Tarefa 1
No texto sobre a ação do auxílio-alimentação, em qual vara o processo corre?
Tarefa 2
No texto sobre a ação do auxílio-alimentação, reescreva de forma mais curta o parágrafo que começa com "A CAIXA apresentou seus cálculos", mantendo os fatos principais.
Tarefa 3
Retome o texto sobre a ação do auxílio-alimentação a partir de onde ele para.

Texto do exercício
+++
A ação coletiva ajuizada pelo Sindicato em desfavor da CAIXA pleiteando a declaração da natureza salarial do auxílio-alimentação, cujo trâmite se dá perante a 28ª Vara do Trabalho de Belo Horizonte, encontra-se em fase de cálculo, sendo certo que a execução é conduzida pelo juiz titular desta vara, Marco Antônio Ribeiro Muniz Rodrigues.

A CAIXA apresentou seus cálculos no primeiro semestre de 2014 e em seguida o juiz determinou que o Sindicato apresentasse os seus e se manifestasse sobre os cálculos apresentados pelo banco. Em dezembro de 2014, foi realizada uma audiência para tentativa de conciliação, com o objetivo de definir alguns critérios metodológicos para otimizar e facilitar a execução. Nessa audiência, o juiz Marco Antônio, após longo discurso sobre o gênero que se deve usar para se referir ao cargo máximo do Sindicato ocupado hoje por Eliana Brasil, se “presidente” ou “presidenta” e outro fervoroso e ideológico discurso contra o instituto da “substituição processual”, concedeu um prazo de 60 dias a contar do final de janeiro de 2015, para a CAIXA se manifestar sobre os cálculos apresentados pelo Sindicato.
+++
Dados fornecidos

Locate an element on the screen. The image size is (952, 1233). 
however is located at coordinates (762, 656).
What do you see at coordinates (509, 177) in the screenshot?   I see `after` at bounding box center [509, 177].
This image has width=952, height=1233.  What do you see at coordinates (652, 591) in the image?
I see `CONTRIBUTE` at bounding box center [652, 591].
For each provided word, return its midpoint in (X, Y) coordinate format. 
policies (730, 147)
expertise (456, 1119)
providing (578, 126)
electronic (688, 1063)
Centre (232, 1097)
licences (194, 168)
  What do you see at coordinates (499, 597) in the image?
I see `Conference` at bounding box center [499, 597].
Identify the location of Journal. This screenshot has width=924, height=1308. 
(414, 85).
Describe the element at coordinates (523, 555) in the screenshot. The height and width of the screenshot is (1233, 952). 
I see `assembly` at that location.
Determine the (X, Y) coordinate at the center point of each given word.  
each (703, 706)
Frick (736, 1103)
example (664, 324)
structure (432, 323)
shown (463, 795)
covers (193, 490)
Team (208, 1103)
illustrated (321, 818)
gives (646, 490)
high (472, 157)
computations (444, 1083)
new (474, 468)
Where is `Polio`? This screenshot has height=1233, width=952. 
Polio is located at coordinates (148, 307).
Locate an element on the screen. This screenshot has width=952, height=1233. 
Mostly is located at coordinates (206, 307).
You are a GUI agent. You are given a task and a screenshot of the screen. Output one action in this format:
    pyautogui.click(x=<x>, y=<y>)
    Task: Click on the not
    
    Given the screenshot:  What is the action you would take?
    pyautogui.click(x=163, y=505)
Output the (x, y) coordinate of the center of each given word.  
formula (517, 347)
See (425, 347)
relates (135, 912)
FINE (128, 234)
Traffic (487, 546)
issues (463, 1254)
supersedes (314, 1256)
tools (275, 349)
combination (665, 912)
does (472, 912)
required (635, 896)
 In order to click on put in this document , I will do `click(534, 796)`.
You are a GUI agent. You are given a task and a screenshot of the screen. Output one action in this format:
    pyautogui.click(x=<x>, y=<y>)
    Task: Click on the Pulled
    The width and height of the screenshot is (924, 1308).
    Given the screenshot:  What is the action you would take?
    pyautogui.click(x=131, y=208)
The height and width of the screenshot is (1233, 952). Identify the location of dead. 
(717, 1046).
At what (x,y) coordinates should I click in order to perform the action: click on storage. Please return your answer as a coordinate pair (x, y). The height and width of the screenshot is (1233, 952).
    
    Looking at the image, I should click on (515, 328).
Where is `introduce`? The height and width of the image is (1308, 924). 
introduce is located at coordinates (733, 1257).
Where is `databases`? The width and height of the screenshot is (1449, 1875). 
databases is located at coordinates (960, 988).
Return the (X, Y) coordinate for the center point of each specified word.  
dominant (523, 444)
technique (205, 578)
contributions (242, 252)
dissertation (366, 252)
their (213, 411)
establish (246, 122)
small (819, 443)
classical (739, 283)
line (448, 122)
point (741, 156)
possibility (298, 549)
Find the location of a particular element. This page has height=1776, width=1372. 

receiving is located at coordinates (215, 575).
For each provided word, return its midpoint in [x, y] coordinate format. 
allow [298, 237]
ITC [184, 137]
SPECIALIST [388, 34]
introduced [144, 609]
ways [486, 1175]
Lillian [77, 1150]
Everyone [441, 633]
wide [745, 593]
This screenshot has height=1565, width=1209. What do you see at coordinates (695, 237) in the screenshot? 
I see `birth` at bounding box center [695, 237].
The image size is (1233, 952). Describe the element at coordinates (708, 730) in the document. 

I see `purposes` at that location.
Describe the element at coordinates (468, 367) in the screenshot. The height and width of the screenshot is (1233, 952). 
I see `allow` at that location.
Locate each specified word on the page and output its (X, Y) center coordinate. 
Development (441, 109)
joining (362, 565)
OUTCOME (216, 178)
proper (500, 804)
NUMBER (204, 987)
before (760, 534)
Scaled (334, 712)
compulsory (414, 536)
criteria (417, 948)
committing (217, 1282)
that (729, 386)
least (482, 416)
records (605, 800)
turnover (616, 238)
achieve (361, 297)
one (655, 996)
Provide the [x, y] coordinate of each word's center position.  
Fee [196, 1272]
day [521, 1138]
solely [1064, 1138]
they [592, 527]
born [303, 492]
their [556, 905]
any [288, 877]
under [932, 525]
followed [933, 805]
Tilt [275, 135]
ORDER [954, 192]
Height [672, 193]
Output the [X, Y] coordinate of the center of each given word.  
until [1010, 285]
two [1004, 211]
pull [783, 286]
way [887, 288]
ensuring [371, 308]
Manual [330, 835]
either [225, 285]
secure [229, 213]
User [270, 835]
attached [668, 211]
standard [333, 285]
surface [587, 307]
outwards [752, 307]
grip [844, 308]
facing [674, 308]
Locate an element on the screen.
+++
Resposta 1
Na 28ª Vara do Trabalho de Belo Horizonte.

Resposta 2
A CAIXA entregou seus cálculos no primeiro semestre de 2014. Em seguida, o juiz mandou o Sindicato apresentar os seus e comentar os do banco. Em dezembro de 2014, houve uma audiência de conciliação para definir critérios que facilitassem a execução. Nessa audiência, o juiz Marco Antônio falou longamente sobre usar "presidente" ou "presidenta" para o cargo ocupado por Eliana Brasil. Ele também criticou a "substituição processual". Depois, deu à CAIXA 60 dias, contados a partir do fim de janeiro de 2015, para se manifestar sobre os cálculos do Sindicato.

Resposta 3
No início de abril de 2014, o juiz intimou o Sindicato para manifestar sobre a petição apresentada no final de março pela CAIXA. Entretanto, junto à petição na qual se manifestou sobre os cálculos apresentados pelo Sindicato, a CAIXA, de forma extemporânea e contrariando o que havia sido determinado pelo magistrado, apresentou novos cálculos, com valores menores que os primeiros. A alegação para a redução foi a que o banco não tinha compensado o CTVA na primeira conta apresentada no início de 2014.

O Sindicato, dentro do prazo legal, através do seu Departamento Jurídico, se manifestou sobre esses novos cálculos, apontou os equívocos e defendeu a inclusão de todos os nomes constantes da lista inicial do processo, conforme determina o comando exequendo. Após receber a manifestação do Sindicato, o juiz Marco Antônio Ribeiro entendeu por bem designar audiência para nova tentativa de conciliação, sendo que essa audiência ocorreu no dia 20 de maio de 2015.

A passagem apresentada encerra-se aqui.